__Reading passage__
|---|

In parallel to the counter-hegemonic movements described above, there was a biopolitical appropriation of the individual emancipation impulse of the 1960’s and 1970’s counterculture by the conservative libertarian ethos of the following decades, as performed by the Yuppie and Wellness cultures, as well as blockchain and digital currency centred communities of digital nomads and tech entrepreneurs (Turner, 2006; Chandler & Reid, 2016). Besides, the socioeconomic polarisation promoted by neoliberal globalisation, and exacerbated by the 2007/08 financial crisis and the Covid-19 pandemic, contributed to the spread of conspiracy-based, millenarian and anti-science standpoints among otherwise progressive solidarity economy and commons-oriented initiatives. It also contributed to the appropriation of strategies of prefigurative politics, based on community and commoning-oriented initiatives, by ethnonationalist, reactionary and anti-democratic movements, such as those of far-right oriented nativists and survivalists in the Global North and parts of the Global South (i.e. CasaPound in Italy and anti-government militia in the USA and Latin America).

Ongoing tensions between transformation and cooptation and challenges faced by disadvantaged groups.

The mainstreaming of solidarity economy and the commons, while supporting commons-based socioeconomic alternatives, may also undermine the transformative potential of emancipatory approaches to community and commoning. This includes the cooptation of otherwise emancipatory knowledge, organisational forms and social technologies, developed by social movements and community-led initiatives, by state- and market-led forms of rhizomatic social control that support neoliberal capitalism (i.e. Turner, 2006; Kripal, 2007). This process, which simultaneously retains the key concepts (such sustainability, inclusion, diversity) and searches for more consensual and less contentious processes, is likely to restrain the effective transformation potential of solidarity economy and commons-based initiatives. That results from the intentional or unintentional cooptation and/or distortion of solidarity economy and commons-based social movements and grassroots projects by the following factors, among others (Esteves, 2017):

  • The imposition of a bureaucratic logic, including quantitative approaches to performance and efficiency assessment, by policy programs and public funders;
  • Agendas of:
    • NGOs and other philanthropies;
    • Political parties;
  • Cultish or other forms of authoritarian dynamics based on charisma or spiritual/ideological creed;
  • A frequent correlation between social innovation and socioeconomic privilege, in the form of cultural and educational capital as well as material wealth, resulting in:
    • The reproduction of inequalities and exclusionary mechanisms present in wider society;
    • Gentrification and the deepening of territorial inequalities.

|---|

__Dataset extract__

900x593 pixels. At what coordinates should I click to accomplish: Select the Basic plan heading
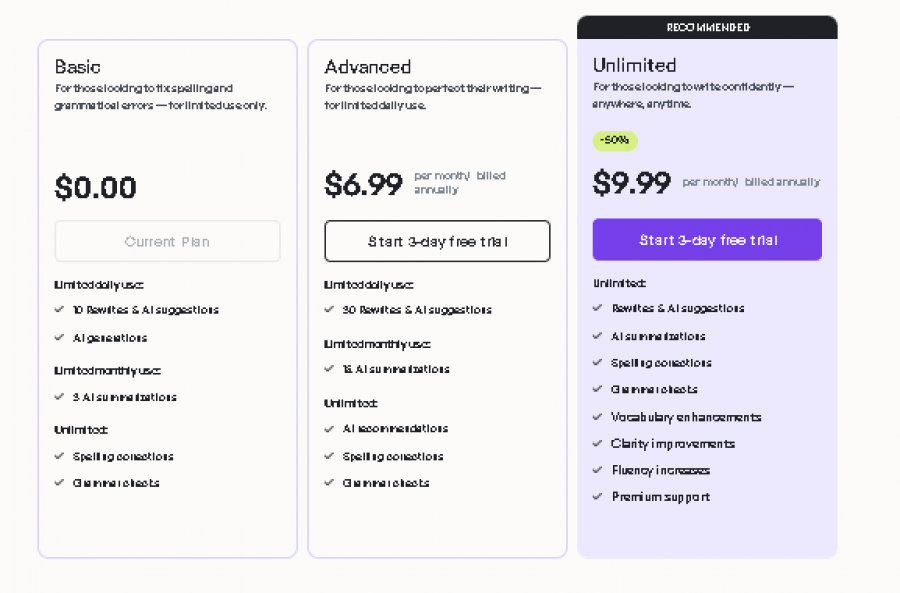(x=78, y=67)
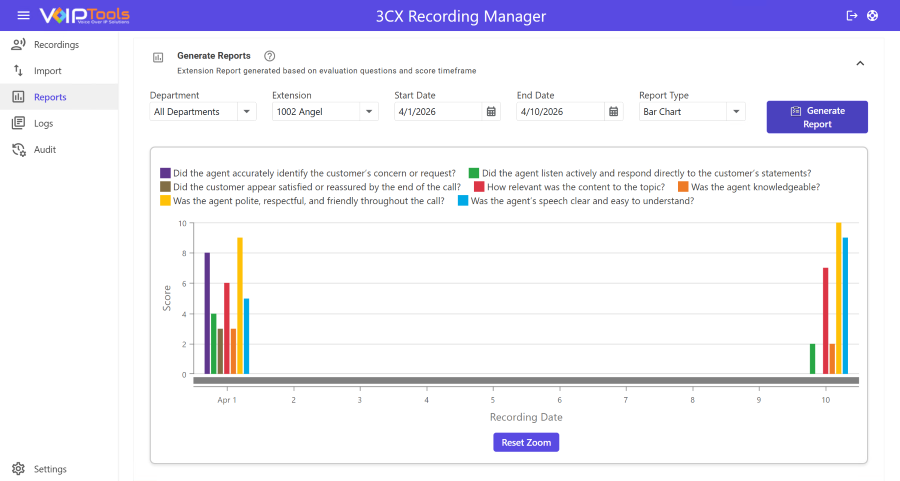Open the hamburger navigation menu

tap(23, 16)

|---|

Translate this sentence from the passage on solidarity economy and the commons into Spanish: "The mainstreaming of solidarity economy and the commons, while supporting commons-based socioeconomic alternatives, may also undermine the transformative potential of emancipatory approaches to community and commoning."

__Output for this task__
La incorporación de la economía solidaria y los bienes comunes a la corriente dominante, si bien apoya alternativas socioeconómicas basadas en los bienes comunes, también puede socavar el potencial transformador de los enfoques emancipadores de la comunidad y de la práctica de lo común.